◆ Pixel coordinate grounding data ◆
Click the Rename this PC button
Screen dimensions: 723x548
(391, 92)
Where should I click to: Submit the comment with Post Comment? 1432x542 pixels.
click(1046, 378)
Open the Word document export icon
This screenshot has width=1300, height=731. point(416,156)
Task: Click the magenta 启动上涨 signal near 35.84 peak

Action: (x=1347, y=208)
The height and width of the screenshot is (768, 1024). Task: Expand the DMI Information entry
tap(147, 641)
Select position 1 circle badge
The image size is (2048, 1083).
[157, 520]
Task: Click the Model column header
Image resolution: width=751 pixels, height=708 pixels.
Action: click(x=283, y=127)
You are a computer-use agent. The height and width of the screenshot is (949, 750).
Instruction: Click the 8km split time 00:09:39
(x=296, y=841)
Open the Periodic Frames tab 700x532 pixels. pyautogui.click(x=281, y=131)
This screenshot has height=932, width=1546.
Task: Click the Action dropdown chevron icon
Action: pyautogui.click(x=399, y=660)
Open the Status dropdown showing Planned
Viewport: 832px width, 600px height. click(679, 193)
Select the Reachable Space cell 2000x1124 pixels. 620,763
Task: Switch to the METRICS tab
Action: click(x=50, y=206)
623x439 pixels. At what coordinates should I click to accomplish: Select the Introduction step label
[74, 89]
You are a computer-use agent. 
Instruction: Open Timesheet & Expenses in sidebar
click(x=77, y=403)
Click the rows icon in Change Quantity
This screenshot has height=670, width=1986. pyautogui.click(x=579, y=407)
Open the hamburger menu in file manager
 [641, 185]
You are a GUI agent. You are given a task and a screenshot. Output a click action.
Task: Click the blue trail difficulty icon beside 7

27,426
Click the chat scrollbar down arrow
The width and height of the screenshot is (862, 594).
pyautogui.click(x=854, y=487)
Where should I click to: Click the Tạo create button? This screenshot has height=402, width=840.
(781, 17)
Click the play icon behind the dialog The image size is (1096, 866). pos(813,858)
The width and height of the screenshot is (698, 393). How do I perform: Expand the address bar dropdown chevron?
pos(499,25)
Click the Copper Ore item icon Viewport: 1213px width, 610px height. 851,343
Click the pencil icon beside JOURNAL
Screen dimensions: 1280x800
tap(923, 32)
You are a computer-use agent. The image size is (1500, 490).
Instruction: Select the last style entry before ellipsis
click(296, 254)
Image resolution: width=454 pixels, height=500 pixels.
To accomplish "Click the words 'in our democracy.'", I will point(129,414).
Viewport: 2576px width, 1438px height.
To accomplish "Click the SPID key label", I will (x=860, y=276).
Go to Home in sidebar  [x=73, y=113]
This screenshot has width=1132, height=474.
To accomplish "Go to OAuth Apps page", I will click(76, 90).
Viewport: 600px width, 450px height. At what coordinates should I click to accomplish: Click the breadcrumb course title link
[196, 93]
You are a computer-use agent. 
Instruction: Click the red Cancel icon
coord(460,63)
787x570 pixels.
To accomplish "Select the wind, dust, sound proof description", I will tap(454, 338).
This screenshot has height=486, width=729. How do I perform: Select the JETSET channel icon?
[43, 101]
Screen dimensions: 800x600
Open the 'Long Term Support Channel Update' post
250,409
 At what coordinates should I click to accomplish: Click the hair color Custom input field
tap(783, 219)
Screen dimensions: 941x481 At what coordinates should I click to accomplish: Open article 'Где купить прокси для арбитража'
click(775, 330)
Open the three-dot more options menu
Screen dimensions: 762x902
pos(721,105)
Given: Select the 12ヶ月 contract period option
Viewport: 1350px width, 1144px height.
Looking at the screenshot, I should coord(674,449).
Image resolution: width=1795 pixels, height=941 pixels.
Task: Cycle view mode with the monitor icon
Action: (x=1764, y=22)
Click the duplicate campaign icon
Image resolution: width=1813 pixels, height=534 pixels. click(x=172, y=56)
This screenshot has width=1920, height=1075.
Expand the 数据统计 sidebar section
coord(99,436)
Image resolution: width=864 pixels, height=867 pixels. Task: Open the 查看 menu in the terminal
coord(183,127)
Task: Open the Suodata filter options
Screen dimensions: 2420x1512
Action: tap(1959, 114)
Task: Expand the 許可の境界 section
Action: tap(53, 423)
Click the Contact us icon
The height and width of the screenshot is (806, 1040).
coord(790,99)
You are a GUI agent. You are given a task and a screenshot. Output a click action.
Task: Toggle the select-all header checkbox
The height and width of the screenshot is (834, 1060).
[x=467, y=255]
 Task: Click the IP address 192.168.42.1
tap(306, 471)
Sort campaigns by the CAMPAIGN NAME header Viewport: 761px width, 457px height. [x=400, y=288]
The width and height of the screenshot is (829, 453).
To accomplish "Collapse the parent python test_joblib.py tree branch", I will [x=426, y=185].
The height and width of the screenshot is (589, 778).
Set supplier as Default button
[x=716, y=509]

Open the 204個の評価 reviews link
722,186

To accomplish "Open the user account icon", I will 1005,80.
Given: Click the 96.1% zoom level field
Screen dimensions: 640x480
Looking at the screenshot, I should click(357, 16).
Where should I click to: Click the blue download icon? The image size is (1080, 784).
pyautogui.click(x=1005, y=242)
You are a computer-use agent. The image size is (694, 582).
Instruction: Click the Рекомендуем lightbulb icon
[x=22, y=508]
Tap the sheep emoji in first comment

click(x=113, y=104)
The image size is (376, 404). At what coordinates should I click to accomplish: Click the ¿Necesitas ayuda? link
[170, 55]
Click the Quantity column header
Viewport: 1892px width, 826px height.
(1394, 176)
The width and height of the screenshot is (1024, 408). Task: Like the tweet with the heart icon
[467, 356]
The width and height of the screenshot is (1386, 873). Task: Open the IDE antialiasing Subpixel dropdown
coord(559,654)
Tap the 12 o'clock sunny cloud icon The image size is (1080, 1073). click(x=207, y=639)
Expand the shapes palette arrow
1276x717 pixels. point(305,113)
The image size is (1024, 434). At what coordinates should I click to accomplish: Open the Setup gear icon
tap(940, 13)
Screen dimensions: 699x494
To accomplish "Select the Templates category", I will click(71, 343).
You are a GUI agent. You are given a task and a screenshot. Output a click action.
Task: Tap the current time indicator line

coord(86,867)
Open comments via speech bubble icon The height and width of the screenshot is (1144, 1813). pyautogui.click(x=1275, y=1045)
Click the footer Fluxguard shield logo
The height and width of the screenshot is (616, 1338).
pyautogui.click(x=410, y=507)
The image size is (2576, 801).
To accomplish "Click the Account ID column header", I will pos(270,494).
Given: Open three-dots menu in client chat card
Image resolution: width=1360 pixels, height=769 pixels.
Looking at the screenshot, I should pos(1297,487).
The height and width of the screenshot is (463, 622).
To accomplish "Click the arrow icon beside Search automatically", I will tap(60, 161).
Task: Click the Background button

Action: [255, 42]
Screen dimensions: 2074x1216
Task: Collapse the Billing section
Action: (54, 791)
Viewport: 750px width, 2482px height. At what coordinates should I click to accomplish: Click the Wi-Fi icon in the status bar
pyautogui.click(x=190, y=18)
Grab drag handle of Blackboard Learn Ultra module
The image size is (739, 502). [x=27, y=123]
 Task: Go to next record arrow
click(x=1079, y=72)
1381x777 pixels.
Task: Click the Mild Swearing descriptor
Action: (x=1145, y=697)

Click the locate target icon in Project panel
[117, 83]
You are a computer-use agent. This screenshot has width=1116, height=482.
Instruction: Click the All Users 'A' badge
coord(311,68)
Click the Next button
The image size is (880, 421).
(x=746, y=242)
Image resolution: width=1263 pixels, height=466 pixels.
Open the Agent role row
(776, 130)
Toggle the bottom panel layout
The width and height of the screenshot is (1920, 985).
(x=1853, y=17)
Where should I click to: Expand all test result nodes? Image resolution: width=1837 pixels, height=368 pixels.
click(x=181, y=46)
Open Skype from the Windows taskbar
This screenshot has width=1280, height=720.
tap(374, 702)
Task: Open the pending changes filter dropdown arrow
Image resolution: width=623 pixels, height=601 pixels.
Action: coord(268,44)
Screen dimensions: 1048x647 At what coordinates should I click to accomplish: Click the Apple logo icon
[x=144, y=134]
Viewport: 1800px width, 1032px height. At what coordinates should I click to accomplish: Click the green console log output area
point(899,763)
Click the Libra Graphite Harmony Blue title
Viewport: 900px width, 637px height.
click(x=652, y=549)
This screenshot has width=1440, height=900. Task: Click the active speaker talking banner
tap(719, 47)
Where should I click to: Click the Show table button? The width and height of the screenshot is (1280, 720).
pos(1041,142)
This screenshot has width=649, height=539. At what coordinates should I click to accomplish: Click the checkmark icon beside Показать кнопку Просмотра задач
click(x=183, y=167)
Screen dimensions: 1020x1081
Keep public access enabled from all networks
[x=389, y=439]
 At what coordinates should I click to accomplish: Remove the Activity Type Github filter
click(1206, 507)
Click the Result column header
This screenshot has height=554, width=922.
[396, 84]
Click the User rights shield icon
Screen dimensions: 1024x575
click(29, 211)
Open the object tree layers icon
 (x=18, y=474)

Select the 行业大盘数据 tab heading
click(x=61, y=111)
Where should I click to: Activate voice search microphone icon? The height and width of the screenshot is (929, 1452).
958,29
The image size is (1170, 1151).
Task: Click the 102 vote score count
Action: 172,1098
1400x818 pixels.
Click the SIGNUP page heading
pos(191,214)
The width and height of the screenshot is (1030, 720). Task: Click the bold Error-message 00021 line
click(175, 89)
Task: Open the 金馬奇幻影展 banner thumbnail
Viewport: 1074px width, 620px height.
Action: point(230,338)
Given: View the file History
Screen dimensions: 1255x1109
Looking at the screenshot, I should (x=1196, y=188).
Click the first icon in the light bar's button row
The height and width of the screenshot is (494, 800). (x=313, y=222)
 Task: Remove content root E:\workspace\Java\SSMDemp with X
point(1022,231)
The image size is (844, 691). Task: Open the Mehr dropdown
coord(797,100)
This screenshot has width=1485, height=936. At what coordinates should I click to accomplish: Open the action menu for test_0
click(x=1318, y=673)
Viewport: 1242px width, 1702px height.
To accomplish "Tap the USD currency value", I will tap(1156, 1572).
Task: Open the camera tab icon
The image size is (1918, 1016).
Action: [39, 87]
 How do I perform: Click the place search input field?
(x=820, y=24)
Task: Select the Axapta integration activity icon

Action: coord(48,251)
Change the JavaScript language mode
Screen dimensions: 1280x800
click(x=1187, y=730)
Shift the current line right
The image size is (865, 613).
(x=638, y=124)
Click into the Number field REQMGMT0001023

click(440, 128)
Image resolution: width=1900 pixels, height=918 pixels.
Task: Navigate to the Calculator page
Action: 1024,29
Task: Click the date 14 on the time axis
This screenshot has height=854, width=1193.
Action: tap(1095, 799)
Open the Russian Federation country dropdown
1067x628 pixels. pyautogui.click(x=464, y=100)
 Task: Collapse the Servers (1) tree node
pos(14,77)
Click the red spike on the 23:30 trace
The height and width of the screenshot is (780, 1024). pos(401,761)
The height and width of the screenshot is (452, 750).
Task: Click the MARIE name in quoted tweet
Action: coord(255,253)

◆ Exercise goal ◆
Bring together each line above where the string "will" turns up.

◆ Answer for the task ◆
To accomplish "Click the words 'in our democracy.'", I will point(129,414).
To accomplish "Click the SPID key label", I will (x=860, y=276).
To accomplish "Go to OAuth Apps page", I will click(76, 90).
To accomplish "Select the wind, dust, sound proof description", I will tap(454, 338).
To accomplish "Collapse the parent python test_joblib.py tree branch", I will [x=426, y=185].
To accomplish "Open the user account icon", I will 1005,80.
To accomplish "Select the Templates category", I will click(71, 343).
To accomplish "Click the Account ID column header", I will pos(270,494).
To accomplish "Click the arrow icon beside Search automatically", I will tap(60, 161).
To accomplish "Tap the USD currency value", I will tap(1156, 1572).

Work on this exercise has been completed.